Class Segmenter


  • public final class Segmenter
    extends java.lang.Object
    The class that sentences the paragraphs into sentences and glues translated sentences together to form a paragraph.
    • Constructor Summary

      Constructors 
      Constructor Description
      Segmenter​(SRX srx)  
    • Method Summary

      All Methods Instance Methods Concrete Methods 
      Modifier and Type Method Description
      SRX getSRX()  
      java.lang.String glue​(Language sourceLang, Language targetLang, java.util.List<java.lang.String> sentences, java.util.List<java.lang.StringBuilder> spaces, java.util.List<Rule> brules)
      Glues segments back into a paragraph.
      java.util.List<java.lang.String> segment​(Language lang, java.lang.String paragraph, java.util.List<java.lang.StringBuilder> spaces, java.util.List<Rule> brules)
      Segments the paragraph to sentences according to currently setup rules.
      void segmentEntries​(boolean needResegment, Language sourceLang, java.lang.String sourceEntry, Language targetLang, java.lang.String targetEntry, java.util.List<java.lang.String> sourceSegments, java.util.List<java.lang.String> targetSegments)
      Segment source and target entries from TMX when counts are equals.
      • Methods inherited from class java.lang.Object

        equals, getClass, hashCode, notify, notifyAll, toString, wait, wait, wait
    • Constructor Detail

      • Segmenter

        public Segmenter​(SRX srx)
    • Method Detail

      • getSRX

        public SRX getSRX()
      • segment

        public java.util.List<java.lang.String> segment​(Language lang,
                                                        java.lang.String paragraph,
                                                        java.util.List<java.lang.StringBuilder> spaces,
                                                        java.util.List<Rule> brules)
        Segments the paragraph to sentences according to currently setup rules.

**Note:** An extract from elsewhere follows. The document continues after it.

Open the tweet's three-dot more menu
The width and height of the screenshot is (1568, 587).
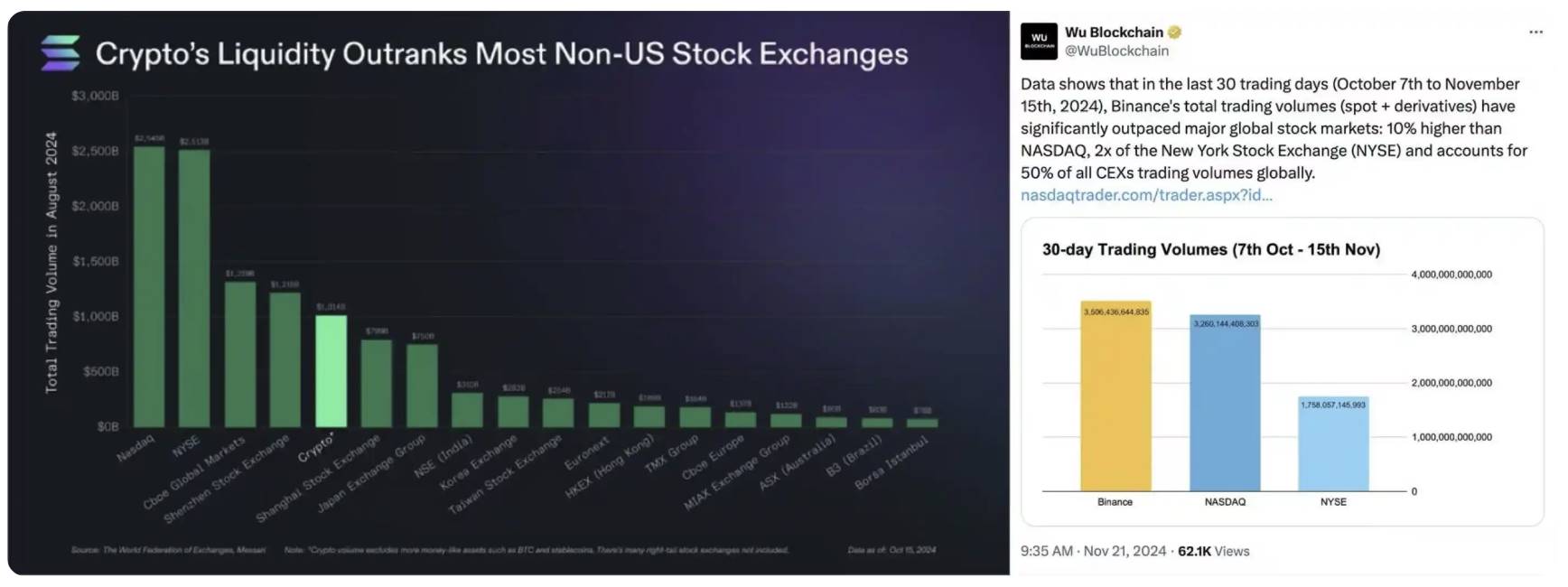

        Bugfix for bug 83 : Sentences are returned without spaces in the beginning and at the end of a sentence.

        An additional list with space information is returned to be able to glue translation together with the same spaces between them as in original paragraph.

        Parameters:
        paragraph - the paragraph text
        spaces - list to store information about spaces between sentences (can be null)
        brules - list to store rules that account to breaks (can be null)
        Returns:
        list of sentences (String objects)
      • glue

        public java.lang.String glue​(Language sourceLang,
                                     Language targetLang,
                                     java.util.List<java.lang.String> sentences,
                                     java.util.List<java.lang.StringBuilder> spaces,
                                     java.util.List<Rule> brules)
        Glues segments back into a paragraph.

        As segments are returned by segment(Language, String, List, List) without spaces before and after them, this method adds spaces if needed:

        • For translation to non-space-delimited languages (Japanese, Chinese, Tibetan) it does not add any spaces.

          A special exceptions are the Break SRX rules that break on space, i.e. before and after patterns consist of spaces (they get trimmed to an empty string). For such rules all the spaces are added.

        • For translation from non-space-delimited languages it adds one space.
        • For all other language combinations it restores the spaces present before segmenting.
        Parameters:
        sentences - list of translated sentences
        spaces - information about spaces in original paragraph
        brules - rules that account to breaks
        Returns:
        glued translated paragraph
      • segmentEntries

        public void segmentEntries​(boolean needResegment,
                                   Language sourceLang,
                                   java.lang.String sourceEntry,
                                   Language targetLang,
                                   java.lang.String targetEntry,
                                   java.util.List<java.lang.String> sourceSegments,
                                   java.util.List<java.lang.String> targetSegments)
        Segment source and target entries from TMX when counts are equals.